Joerg Hurschler: Ihr hattet heute den ersten Probetag. Wie lief es?
Trixa Arnold: Wir sind ein sehr heterogenes Ensemble, welches zuerst zusammenkommen muss. Wir sind viele: 10 Leute. Darum haben wir vor allem Kaffee getrunken, eine Suppe gegessen, über Kostüme geredet, gesungen und darüber gesprochen, wie wir das Stück entwickeln.

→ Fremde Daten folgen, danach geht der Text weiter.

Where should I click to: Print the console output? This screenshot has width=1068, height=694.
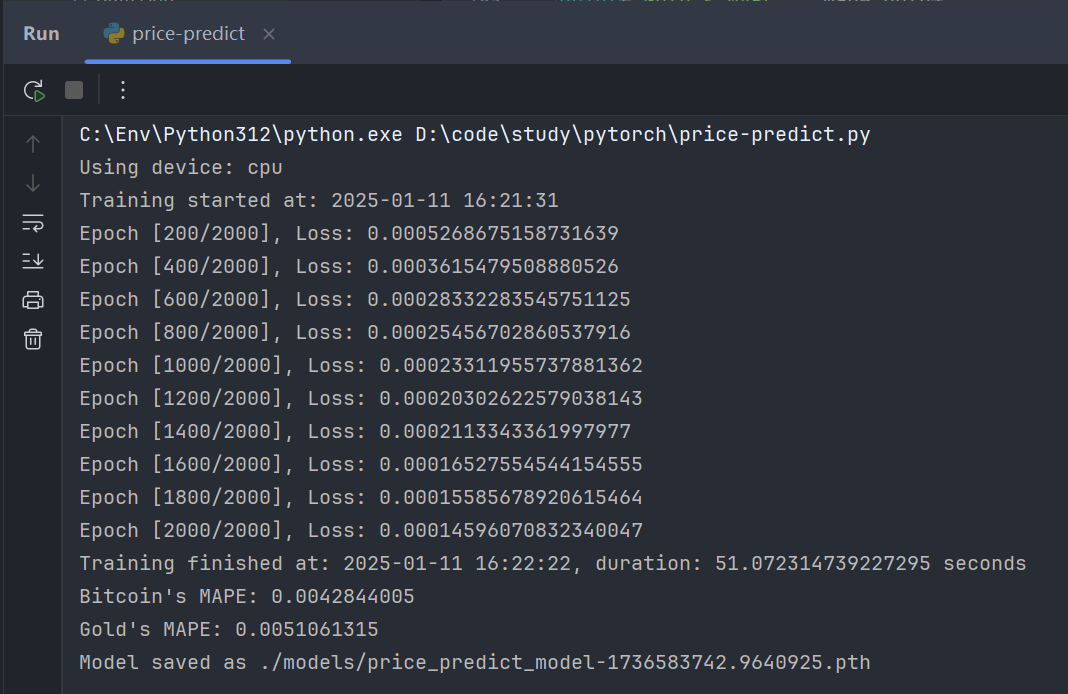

Ilja Komarov: Wir haben noch keinen fertigen Plan. Bis jetzt haben wir die Lieder geschrieben. Den ganzen Rest erarbeiten wir gemeinsam bei den Proben. Dafür haben wir den Regisseur Michel Schröder dazu geholt, mit welchem wir auf eine lange, vielseitige Zusammenarbeit zurückblicken können. Seine kompromisslose, instinktive Art wird uns perfekt ergänzen. Ausserdem ermöglicht uns diese Kollaboration, dass wir neben dem Bühnenspiel auch für die Musik zuständig sein können, und Trixa zusätzlich noch für die Dramaturgie.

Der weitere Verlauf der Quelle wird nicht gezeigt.